[Collected data entries]
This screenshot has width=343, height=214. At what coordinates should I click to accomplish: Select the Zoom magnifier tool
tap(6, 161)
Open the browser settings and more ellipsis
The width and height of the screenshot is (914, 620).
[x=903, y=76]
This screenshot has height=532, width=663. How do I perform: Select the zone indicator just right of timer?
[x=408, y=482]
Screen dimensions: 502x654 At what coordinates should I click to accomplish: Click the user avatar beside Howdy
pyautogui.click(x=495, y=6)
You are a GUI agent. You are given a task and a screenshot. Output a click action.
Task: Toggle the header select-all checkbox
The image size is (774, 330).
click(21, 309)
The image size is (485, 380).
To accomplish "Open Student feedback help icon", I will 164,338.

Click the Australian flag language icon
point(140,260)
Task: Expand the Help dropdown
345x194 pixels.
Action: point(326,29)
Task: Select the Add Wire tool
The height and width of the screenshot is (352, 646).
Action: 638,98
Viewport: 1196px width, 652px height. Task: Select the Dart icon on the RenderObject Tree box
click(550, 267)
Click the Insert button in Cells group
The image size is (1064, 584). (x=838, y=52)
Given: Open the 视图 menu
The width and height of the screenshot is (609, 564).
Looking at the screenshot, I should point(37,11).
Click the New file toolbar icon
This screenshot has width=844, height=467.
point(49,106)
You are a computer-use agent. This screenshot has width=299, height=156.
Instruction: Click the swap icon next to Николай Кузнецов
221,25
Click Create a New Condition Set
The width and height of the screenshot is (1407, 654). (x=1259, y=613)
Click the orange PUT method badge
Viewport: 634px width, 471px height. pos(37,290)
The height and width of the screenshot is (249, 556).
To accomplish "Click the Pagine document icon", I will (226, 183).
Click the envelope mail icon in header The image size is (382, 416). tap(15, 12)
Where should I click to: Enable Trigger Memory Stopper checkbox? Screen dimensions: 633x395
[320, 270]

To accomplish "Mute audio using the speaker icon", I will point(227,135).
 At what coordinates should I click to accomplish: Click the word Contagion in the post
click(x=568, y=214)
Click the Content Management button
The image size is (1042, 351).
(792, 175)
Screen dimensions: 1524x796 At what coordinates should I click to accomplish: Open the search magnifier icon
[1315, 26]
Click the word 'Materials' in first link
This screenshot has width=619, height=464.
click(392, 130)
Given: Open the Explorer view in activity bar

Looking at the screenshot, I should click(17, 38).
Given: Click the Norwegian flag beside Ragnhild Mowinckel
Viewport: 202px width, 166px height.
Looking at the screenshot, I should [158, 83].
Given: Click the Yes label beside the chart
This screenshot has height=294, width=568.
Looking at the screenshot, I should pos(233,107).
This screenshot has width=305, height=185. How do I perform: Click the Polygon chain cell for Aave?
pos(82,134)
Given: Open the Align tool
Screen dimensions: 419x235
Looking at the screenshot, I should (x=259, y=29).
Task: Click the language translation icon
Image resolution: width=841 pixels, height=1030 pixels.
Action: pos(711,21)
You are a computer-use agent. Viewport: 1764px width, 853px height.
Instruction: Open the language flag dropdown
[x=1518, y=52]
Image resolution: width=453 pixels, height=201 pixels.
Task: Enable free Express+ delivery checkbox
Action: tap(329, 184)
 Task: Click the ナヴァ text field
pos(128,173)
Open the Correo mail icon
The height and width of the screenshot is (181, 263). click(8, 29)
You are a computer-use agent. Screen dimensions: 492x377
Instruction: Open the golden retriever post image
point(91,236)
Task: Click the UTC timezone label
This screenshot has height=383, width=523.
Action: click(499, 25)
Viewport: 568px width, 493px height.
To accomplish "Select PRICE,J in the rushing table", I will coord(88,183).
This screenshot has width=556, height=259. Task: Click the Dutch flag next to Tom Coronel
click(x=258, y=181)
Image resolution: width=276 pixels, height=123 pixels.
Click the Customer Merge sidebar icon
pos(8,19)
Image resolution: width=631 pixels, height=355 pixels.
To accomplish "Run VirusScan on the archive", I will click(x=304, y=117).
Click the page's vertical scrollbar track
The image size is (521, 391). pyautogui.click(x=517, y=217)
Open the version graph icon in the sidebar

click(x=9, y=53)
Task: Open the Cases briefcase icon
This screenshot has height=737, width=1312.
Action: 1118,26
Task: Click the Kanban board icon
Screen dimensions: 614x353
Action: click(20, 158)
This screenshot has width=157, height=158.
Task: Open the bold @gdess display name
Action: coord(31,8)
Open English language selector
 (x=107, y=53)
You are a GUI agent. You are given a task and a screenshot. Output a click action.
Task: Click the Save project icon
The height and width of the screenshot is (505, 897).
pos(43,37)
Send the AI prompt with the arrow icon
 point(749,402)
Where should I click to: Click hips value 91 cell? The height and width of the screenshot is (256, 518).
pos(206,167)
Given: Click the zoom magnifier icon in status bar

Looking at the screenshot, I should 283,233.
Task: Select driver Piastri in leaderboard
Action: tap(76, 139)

• _WHAT YOU SHOULD DO_: The entire set of entries, and nothing else, should be set down exactly.

• _COMPLETED EXERCISE_:
This screenshot has width=343, height=214. At what coordinates should I click to accomplish: Select the Zoom magnifier tool
tap(6, 161)
Open the browser settings and more ellipsis
The width and height of the screenshot is (914, 620).
[x=903, y=76]
This screenshot has height=532, width=663. How do I perform: Select the zone indicator just right of timer?
[x=408, y=482]
Screen dimensions: 502x654 At what coordinates should I click to accomplish: Click the user avatar beside Howdy
pyautogui.click(x=495, y=6)
You are a GUI agent. You are given a task and a screenshot. Output a click action.
Task: Toggle the header select-all checkbox
The image size is (774, 330).
click(21, 309)
The image size is (485, 380).
To accomplish "Open Student feedback help icon", I will 164,338.

Click the Australian flag language icon
point(140,260)
Task: Expand the Help dropdown
345x194 pixels.
Action: point(326,29)
Task: Select the Add Wire tool
The height and width of the screenshot is (352, 646).
Action: 638,98
Viewport: 1196px width, 652px height. Task: Select the Dart icon on the RenderObject Tree box
click(550, 267)
Click the Insert button in Cells group
The image size is (1064, 584). (x=838, y=52)
Given: Open the 视图 menu
The width and height of the screenshot is (609, 564).
Looking at the screenshot, I should point(37,11).
Click the New file toolbar icon
This screenshot has width=844, height=467.
point(49,106)
You are a computer-use agent. This screenshot has width=299, height=156.
Instruction: Click the swap icon next to Николай Кузнецов
221,25
Click Create a New Condition Set
The width and height of the screenshot is (1407, 654). (x=1259, y=613)
Click the orange PUT method badge
Viewport: 634px width, 471px height. pos(37,290)
The height and width of the screenshot is (249, 556).
To accomplish "Click the Pagine document icon", I will (226, 183).
Click the envelope mail icon in header The image size is (382, 416). tap(15, 12)
Where should I click to: Enable Trigger Memory Stopper checkbox? Screen dimensions: 633x395
[320, 270]

To accomplish "Mute audio using the speaker icon", I will point(227,135).
 At what coordinates should I click to accomplish: Click the word Contagion in the post
click(x=568, y=214)
Click the Content Management button
The image size is (1042, 351).
(792, 175)
Screen dimensions: 1524x796 At what coordinates should I click to accomplish: Open the search magnifier icon
[1315, 26]
Click the word 'Materials' in first link
This screenshot has width=619, height=464.
click(392, 130)
Given: Open the Explorer view in activity bar

Looking at the screenshot, I should click(17, 38).
Given: Click the Norwegian flag beside Ragnhild Mowinckel
Viewport: 202px width, 166px height.
Looking at the screenshot, I should [158, 83].
Given: Click the Yes label beside the chart
This screenshot has height=294, width=568.
Looking at the screenshot, I should pos(233,107).
This screenshot has width=305, height=185. How do I perform: Click the Polygon chain cell for Aave?
pos(82,134)
Given: Open the Align tool
Screen dimensions: 419x235
Looking at the screenshot, I should (x=259, y=29).
Task: Click the language translation icon
Image resolution: width=841 pixels, height=1030 pixels.
Action: pos(711,21)
You are a computer-use agent. Viewport: 1764px width, 853px height.
Instruction: Open the language flag dropdown
[x=1518, y=52]
Image resolution: width=453 pixels, height=201 pixels.
Task: Enable free Express+ delivery checkbox
Action: tap(329, 184)
 Task: Click the ナヴァ text field
pos(128,173)
Open the Correo mail icon
The height and width of the screenshot is (181, 263). click(8, 29)
You are a computer-use agent. Screen dimensions: 492x377
Instruction: Open the golden retriever post image
point(91,236)
Task: Click the UTC timezone label
This screenshot has height=383, width=523.
Action: click(499, 25)
Viewport: 568px width, 493px height.
To accomplish "Select PRICE,J in the rushing table", I will coord(88,183).
This screenshot has width=556, height=259. Task: Click the Dutch flag next to Tom Coronel
click(x=258, y=181)
Image resolution: width=276 pixels, height=123 pixels.
Click the Customer Merge sidebar icon
pos(8,19)
Image resolution: width=631 pixels, height=355 pixels.
To accomplish "Run VirusScan on the archive", I will click(x=304, y=117).
Click the page's vertical scrollbar track
The image size is (521, 391). pyautogui.click(x=517, y=217)
Open the version graph icon in the sidebar

click(x=9, y=53)
Task: Open the Cases briefcase icon
This screenshot has height=737, width=1312.
Action: 1118,26
Task: Click the Kanban board icon
Screen dimensions: 614x353
Action: click(20, 158)
This screenshot has width=157, height=158.
Task: Open the bold @gdess display name
Action: coord(31,8)
Open English language selector
 (x=107, y=53)
You are a GUI agent. You are given a task and a screenshot. Output a click action.
Task: Click the Save project icon
The height and width of the screenshot is (505, 897).
pos(43,37)
Send the AI prompt with the arrow icon
 point(749,402)
Where should I click to: Click hips value 91 cell? The height and width of the screenshot is (256, 518).
pos(206,167)
Given: Click the zoom magnifier icon in status bar

Looking at the screenshot, I should 283,233.
Task: Select driver Piastri in leaderboard
Action: tap(76, 139)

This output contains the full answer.